The post-hearing evidence that Plaintiff submitted to the AC is undoubtedly new in that it was not before the ALJ at the time of her decision. Owen v. Colvin, No. 12-CV-1179, 2013 WL 4782814 at *4 (W.D. La. Sept. 6, 2013). It also appears to address the period prior to the ALJ's decision, and is thus material, because it is premised on Plaintiff's long-standing impairments. Id. That being the case, and consistent with the teachings of Newton and Epps, it will be recommended that Plaintiff's case be remanded to the Commissioner for a reassessment of her RFC and for a proper evaluation of the effect of Plaintiff's treatment regimen on her ability to work.
RECOMMENDATION
For the foregoing reasons, it is recommended that Plaintiff's case be remanded to the Commissioner for further proceedings consistent with this opinion.

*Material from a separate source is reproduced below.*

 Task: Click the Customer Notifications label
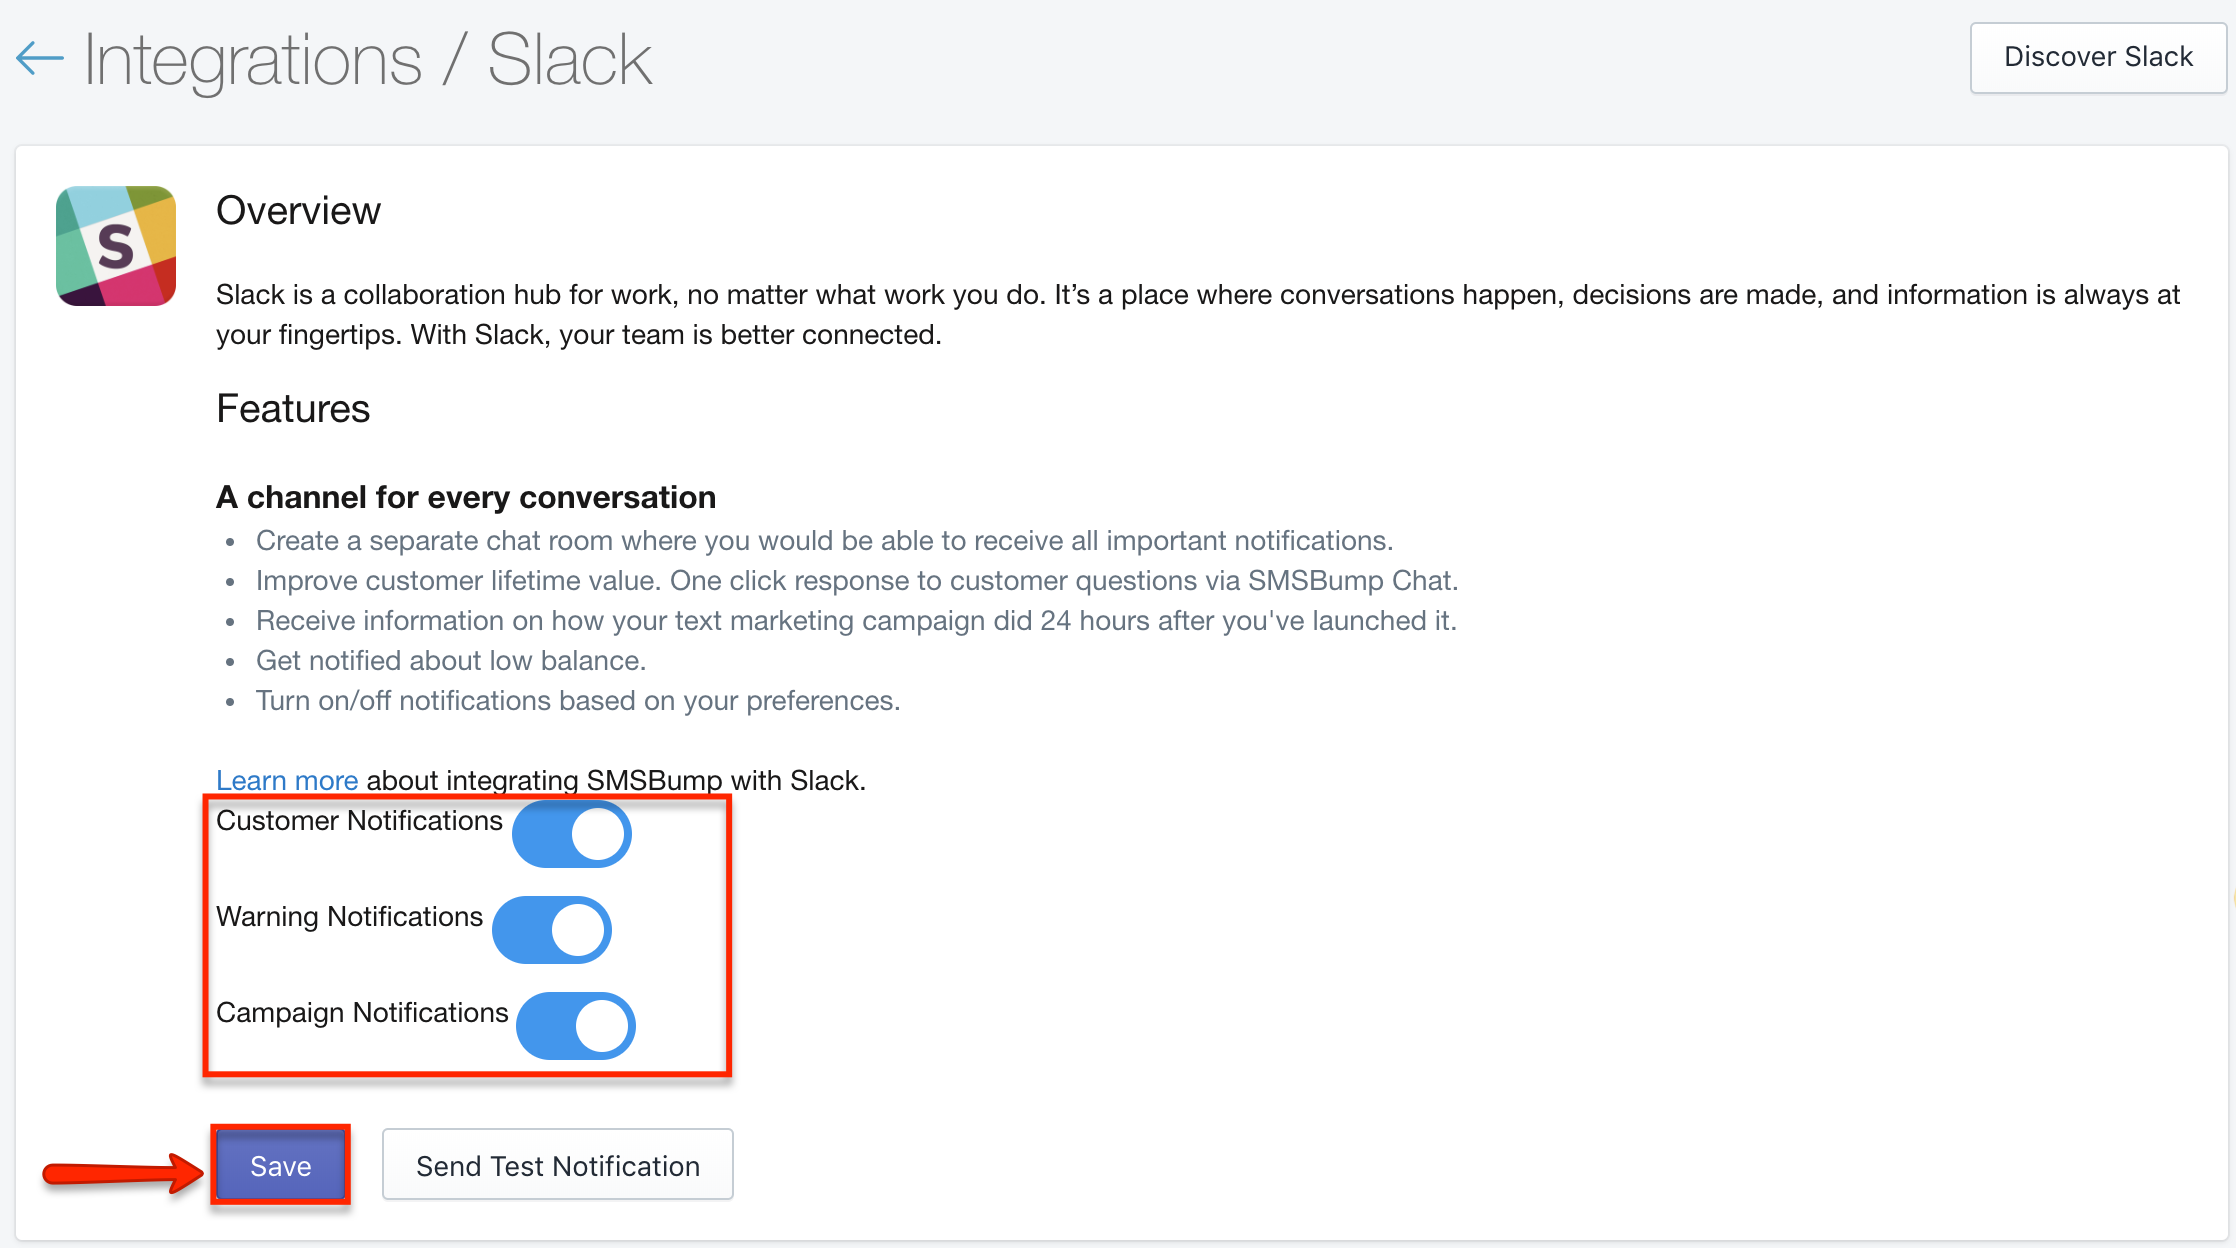(359, 821)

A party's failure to file written objections to the proposed findings, conclusions, and recommendation contained in a magistrate judge's report and recommendation within 14 days after being served with a copy shall bar that party, except upon grounds of plain error, from attacking on appeal the unobjected-to proposed factual findings and legal conclusions accepted by the district court, provided that the party has been served with notice that such consequences will result from a failure to object. Douglass v. United States Auto. Assoc., 79 F.3d 1415 (5th Cir. 1996)(en banc).
Douglass referenced the previously-applicable 10-day period for the filing of objections. Effective December 1, 2009, 28 U.S.C. §636(b)(1) was amended to extend that period to 14 days. --------
New Orleans, Louisiana, this 29th day of February, 2016.